Friendship Village is a place for kids and veterans alike to get the encouragement and help they need to continue on in this world. There is a long waiting list at Friendship Village as many families are too poor and don’t have the money to support their kids at home. “It makes me think about how much we take for granted in the US, especially in our education,” Spears said. “Special education in Vietnam is rare. It breaks my heart when I hear  some of the older kids talk about how they are a burden to their families because of their disabilities and inability to work as one would usually do.”

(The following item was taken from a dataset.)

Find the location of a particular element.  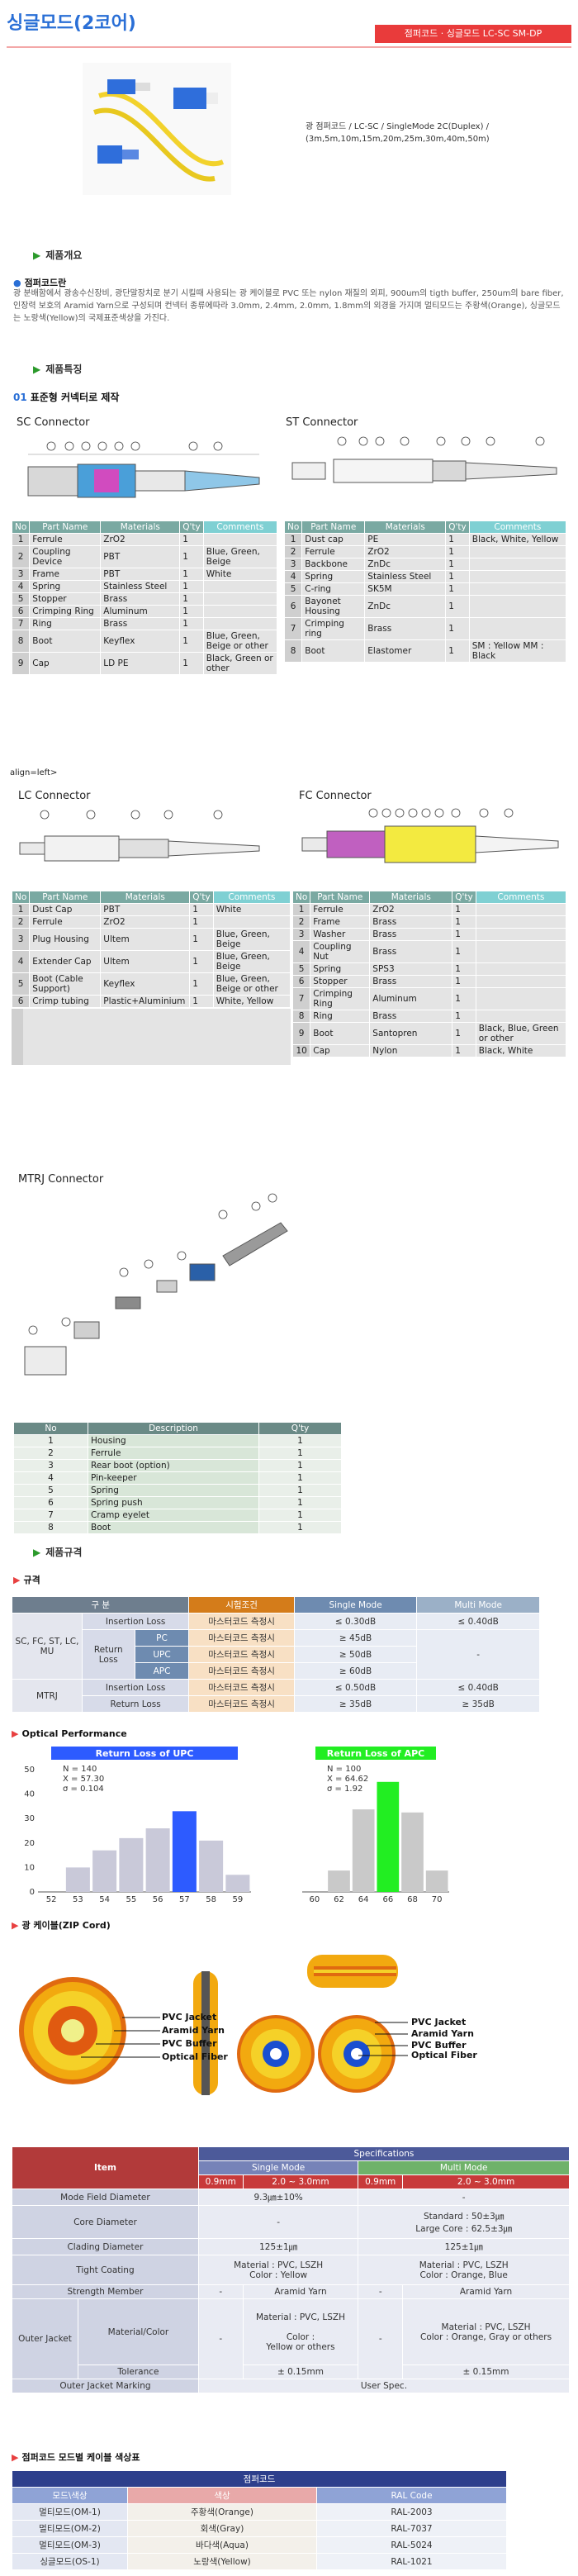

Vietnam veterans live in Friendship Village, and many treat the kids as their own, especially those who chose not to reproduce due to the birth defects. Spears was able to talk through a translator with veterans who talk about the past and enjoy the peace between the US and Vietnam now. “They were so light hearted, sharing stories of forgiveness and acceptance even though their family line is now affected by Agent Orange,” Spears said.

A big part of Friendship VIllage’s funds come from donations made by veterans, since many are growing older, funds are decreasing to keep the Village fully supported. Spears has set up a GoFundMe page for Friendship Village, “any donations help, and it’d make a huge difference in the children and veterans lives in the longrun,” Spears said.

Though Spears has had the experiences of her lifetime already, she admits it’s been challenging at times. “Its heartbreaking to know that the US caused it, of course we didn’t have the intention of causing such side effects, but meeting the children and people who are at the forefront of it all is difficult,” Spears said. “Even with all of their disadvantages, their smiles are contagious, it’s comforting to know places like Friendship Village still exist.”

Spears will be attending the University of Charleston in the upcoming school year, and though she will be cooped up in a classroom in a couple months she will never forget the impact ARCC had on her life. “If you don’t know what to do, or want to explore the world like I did, I highly recommend traveling abroad. You will learn and grow so much,” Spears said. “I love learning and living in different cultures, It’s a very beautiful, exhilarating feeling I never want to let go.”